Benrouayene c. R., 2018 QCCA 1891

Dans cette affaire, la Cour d’appel du Québec ordonne un nouveau procès parce que l’avocate de l’accusé qui n’avait aucune expérience en droit criminel a commis plusieurs erreurs qui selon la Cour, ont privé l’accusé d’une défense pleine et entière. D’où l’importance de bien choisir son avocat et de s’assurer que celui-ci a l’expérience requise en droit criminel.

[18]      Trial counsel’s inexperience in criminal law is not a ground on which to claim incompetence or ineffective assistance.[8  Her failure to cross-examine rigorously and her failure to call defence evidence, notably her failure to call the appellant to testify, might best be described as tactical misjudgment.  By themselves these decisions also cannot be characterised as incompetence.  Misjudgments of this kind are not uncommon.  In this instance, however, they must be considered with other factors:

trial counsel did not meet with the appellant until the day of the trial, and even then only briefly;

trial counsel suspected that the appellant’s explanation of his presence in the dwelling might have been coached in order to defeat the presumption of intention;

trial counsel did not consult with him at the conclusion of the prosecution evidence and did not receive at that time specific instructions that the appellant would not testify;

trial counsel did not call the appellant to testify when it was clearly the only reasonable option in defence.

[19]      The cumulative effect of these various factors, beginning most notably with the first, is that the appellant was deprived of the opportunity to make full answer and defence with the effective assistance of counsel and for this reason alone it cannot be said that the appellant had a fair trial.  In these circumstances the apparent strength of the prosecution evidence does not off-set this conclusion.  In this respect it is helpful to recall the observation of the Supreme Court in G.D.B.:

34         Where, in the course of a trial, counsel makes a decision in good faith and in the best interests of his client, a court should not look behind it save only to prevent a miscarriage of justice.  While it is not the case that defence lawyers must always obtain express approval for each and every decision made by them in relation to the conduct of the defence, there are decisions such as whether or not to plead guilty, or whether or not to testify that defence counsel are ethically bound to discuss with the client and regarding which they must obtain instructions.  The failure to do so may in some circumstances raise questions of procedural fairness and the reliability of the result leading to a miscarriage of justice.[9]

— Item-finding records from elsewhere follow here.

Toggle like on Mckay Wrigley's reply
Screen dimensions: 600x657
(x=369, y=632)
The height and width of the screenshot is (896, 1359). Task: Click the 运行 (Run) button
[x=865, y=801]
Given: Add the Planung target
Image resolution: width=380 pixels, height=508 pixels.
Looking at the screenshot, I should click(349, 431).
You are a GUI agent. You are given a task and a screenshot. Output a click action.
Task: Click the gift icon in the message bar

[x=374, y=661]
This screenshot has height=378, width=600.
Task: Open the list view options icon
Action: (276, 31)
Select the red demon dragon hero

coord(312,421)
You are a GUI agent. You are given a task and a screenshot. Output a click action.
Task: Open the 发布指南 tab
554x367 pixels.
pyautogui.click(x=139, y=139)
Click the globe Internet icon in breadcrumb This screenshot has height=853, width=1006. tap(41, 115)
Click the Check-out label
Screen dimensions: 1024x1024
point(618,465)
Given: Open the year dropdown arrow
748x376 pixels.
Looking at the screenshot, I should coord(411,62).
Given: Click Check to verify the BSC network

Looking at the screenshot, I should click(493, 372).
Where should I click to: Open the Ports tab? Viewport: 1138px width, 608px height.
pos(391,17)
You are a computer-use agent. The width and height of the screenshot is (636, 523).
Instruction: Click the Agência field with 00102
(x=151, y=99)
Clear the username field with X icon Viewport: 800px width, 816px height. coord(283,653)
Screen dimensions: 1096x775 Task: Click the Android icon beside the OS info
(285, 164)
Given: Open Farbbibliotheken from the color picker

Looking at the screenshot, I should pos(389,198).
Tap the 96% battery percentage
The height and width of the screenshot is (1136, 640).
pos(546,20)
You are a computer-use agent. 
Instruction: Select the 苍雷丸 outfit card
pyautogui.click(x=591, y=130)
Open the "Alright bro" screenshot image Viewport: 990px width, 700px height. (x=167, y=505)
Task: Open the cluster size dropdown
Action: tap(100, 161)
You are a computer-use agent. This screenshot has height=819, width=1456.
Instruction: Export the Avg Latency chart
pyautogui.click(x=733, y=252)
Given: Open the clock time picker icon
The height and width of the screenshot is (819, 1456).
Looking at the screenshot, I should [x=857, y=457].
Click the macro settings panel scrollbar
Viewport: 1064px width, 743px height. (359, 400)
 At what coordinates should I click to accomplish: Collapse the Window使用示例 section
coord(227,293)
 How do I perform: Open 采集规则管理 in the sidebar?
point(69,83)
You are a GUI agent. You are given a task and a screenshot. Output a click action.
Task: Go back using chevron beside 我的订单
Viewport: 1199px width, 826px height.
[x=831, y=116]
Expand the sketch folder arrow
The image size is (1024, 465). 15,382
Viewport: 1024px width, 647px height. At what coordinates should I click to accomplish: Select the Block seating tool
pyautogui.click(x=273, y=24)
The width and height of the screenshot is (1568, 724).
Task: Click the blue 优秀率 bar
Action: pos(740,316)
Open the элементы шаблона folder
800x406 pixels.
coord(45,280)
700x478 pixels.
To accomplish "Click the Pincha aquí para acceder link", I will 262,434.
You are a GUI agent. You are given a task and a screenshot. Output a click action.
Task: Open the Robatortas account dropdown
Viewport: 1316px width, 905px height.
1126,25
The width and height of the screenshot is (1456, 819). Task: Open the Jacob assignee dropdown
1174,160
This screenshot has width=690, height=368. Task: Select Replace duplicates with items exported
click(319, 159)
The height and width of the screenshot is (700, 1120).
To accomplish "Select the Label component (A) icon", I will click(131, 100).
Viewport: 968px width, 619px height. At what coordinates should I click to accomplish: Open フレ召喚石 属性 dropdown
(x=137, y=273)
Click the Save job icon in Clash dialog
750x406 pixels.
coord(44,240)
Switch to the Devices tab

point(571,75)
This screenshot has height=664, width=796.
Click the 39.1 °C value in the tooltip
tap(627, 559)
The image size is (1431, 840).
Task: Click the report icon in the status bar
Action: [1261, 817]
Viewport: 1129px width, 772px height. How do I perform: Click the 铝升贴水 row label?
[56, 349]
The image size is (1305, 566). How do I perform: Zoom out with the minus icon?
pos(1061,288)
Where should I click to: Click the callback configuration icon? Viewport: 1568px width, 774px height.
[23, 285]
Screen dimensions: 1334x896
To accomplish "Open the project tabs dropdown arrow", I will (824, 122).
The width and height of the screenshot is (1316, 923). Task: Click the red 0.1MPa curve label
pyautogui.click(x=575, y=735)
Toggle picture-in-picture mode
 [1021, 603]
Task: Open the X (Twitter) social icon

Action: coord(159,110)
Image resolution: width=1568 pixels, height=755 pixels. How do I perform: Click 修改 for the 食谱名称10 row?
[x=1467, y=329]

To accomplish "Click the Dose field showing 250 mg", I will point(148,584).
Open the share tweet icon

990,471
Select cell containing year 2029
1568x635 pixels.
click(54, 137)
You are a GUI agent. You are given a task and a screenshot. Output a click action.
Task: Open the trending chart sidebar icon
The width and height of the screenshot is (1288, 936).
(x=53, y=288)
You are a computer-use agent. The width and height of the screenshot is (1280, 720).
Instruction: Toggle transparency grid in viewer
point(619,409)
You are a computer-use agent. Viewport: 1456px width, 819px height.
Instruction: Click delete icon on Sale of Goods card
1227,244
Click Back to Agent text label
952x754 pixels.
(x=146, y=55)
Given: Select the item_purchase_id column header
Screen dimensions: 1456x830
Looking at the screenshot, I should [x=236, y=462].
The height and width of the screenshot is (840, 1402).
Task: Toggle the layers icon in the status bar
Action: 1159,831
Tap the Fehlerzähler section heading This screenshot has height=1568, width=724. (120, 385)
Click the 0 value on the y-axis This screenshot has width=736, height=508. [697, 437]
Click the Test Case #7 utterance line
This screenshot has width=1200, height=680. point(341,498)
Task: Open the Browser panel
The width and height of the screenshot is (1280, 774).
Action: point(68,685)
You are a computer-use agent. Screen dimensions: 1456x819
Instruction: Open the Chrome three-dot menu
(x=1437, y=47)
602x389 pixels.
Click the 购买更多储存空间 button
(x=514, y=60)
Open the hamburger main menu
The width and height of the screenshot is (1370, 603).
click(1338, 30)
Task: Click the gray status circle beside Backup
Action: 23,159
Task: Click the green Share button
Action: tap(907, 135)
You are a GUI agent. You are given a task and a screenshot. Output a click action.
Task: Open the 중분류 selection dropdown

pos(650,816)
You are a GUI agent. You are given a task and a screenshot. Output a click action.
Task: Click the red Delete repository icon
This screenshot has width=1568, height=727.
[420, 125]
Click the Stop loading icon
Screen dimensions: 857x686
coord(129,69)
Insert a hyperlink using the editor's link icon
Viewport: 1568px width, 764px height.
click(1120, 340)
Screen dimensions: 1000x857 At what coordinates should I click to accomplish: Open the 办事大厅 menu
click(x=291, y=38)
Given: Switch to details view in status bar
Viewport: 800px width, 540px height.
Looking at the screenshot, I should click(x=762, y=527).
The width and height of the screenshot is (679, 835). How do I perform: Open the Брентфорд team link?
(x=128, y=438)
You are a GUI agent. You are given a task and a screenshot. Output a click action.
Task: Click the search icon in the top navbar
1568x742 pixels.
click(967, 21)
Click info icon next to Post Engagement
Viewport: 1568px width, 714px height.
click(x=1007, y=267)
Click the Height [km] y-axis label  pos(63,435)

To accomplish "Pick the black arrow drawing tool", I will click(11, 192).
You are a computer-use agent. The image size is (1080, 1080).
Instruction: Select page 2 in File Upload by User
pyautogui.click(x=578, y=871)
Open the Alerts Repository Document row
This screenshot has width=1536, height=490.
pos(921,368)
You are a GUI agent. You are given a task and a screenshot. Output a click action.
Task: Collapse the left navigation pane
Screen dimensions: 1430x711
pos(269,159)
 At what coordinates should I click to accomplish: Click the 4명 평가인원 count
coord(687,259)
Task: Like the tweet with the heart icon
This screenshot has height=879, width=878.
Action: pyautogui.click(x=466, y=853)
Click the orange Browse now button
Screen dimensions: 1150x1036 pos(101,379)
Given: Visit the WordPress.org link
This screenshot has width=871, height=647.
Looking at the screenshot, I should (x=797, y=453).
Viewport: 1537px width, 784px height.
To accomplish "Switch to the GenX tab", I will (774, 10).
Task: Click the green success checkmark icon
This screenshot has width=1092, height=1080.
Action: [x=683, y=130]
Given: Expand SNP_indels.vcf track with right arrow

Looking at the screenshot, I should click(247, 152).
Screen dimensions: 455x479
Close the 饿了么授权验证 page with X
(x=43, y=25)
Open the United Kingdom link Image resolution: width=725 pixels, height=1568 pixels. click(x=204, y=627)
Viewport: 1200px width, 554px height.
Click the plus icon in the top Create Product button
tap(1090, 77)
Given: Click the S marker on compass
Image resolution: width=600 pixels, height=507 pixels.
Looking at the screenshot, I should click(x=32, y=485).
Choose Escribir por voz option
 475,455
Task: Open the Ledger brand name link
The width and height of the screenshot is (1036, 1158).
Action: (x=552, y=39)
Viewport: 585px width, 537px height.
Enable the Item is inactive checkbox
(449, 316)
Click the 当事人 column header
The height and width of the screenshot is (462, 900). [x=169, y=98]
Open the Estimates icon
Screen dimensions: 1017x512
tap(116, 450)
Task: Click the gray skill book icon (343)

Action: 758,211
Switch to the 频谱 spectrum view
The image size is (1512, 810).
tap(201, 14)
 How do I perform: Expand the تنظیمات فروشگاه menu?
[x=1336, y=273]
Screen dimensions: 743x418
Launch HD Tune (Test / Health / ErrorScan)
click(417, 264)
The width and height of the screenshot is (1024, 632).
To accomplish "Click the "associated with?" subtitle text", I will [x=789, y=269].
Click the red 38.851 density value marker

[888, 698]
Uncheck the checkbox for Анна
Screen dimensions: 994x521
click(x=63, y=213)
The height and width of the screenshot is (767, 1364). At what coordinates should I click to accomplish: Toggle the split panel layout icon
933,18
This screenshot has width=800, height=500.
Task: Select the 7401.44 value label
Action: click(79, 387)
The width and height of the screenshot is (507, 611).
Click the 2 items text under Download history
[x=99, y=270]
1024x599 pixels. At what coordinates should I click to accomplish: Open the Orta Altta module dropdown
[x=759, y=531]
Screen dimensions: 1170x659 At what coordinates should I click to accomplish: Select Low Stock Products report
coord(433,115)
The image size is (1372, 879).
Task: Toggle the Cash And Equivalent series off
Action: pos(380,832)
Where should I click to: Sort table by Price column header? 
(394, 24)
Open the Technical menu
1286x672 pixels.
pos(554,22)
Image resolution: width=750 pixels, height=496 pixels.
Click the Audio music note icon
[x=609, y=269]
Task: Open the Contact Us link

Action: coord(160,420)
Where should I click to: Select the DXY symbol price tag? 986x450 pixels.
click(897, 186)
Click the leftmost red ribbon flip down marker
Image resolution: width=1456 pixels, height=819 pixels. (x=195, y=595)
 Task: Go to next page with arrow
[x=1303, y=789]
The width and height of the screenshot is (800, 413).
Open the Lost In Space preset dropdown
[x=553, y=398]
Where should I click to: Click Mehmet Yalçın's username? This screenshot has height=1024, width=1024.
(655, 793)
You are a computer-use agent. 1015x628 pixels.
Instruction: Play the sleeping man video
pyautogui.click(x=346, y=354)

[20]      As acknowledged in the hearing before this court, there is no basis on which to affirm that the result at trial would have been different if the appellant had been more effectively represented.  In particular, it is mere speculation whether testimony by the appellant could have raised a reasonable doubt whether he intended to commit an indictable offence in the dwelling.  But this is not decisive.  This is not a case of misjudgment in the course of effective representation; nor is it a case of regret over a failed strategy in the conduct of a trial.  The appellant was not only represented ineffectively; trial counsel did not take charge of the file until she first met the appellant on the day of the trial and even then she met with him only for a few minutes.  This is incompatible with any concept of effective representation.  For all practical purposes he was unrepresented and therefore did not have the benefit of full answer and defence in a fair trial.[10]  As with the presumption of innocence, this protection is fundamental for any person who is in jeopardy of conviction and sentence in a criminal prosecution.  As Proulx J.A. said in Delisle, the function of this court is to ensure that the appellant had a fair trial.[11]  If the result of ineffective assistance by trial counsel is an unfair trial of an accused person, this is sufficient to allow the appeal.

[21]      There is no suggestion that counsel for the appellant is an incompetent lawyer but it is clear, on a balance of probabilities, that her acts and omissions in this case deprived the appellant of the opportunity to make full answer and defence.  There is also no suggestion that the prosecution evidence in this case could not prove the offence charged to the necessary standard of proof.  Where an accused person is deprived of the right to make full answer and defence with the effective assistance of counsel, the fairness of the trial is compromised and the only remedy is to restore that right and the opportunity to answer the charge in a new trial.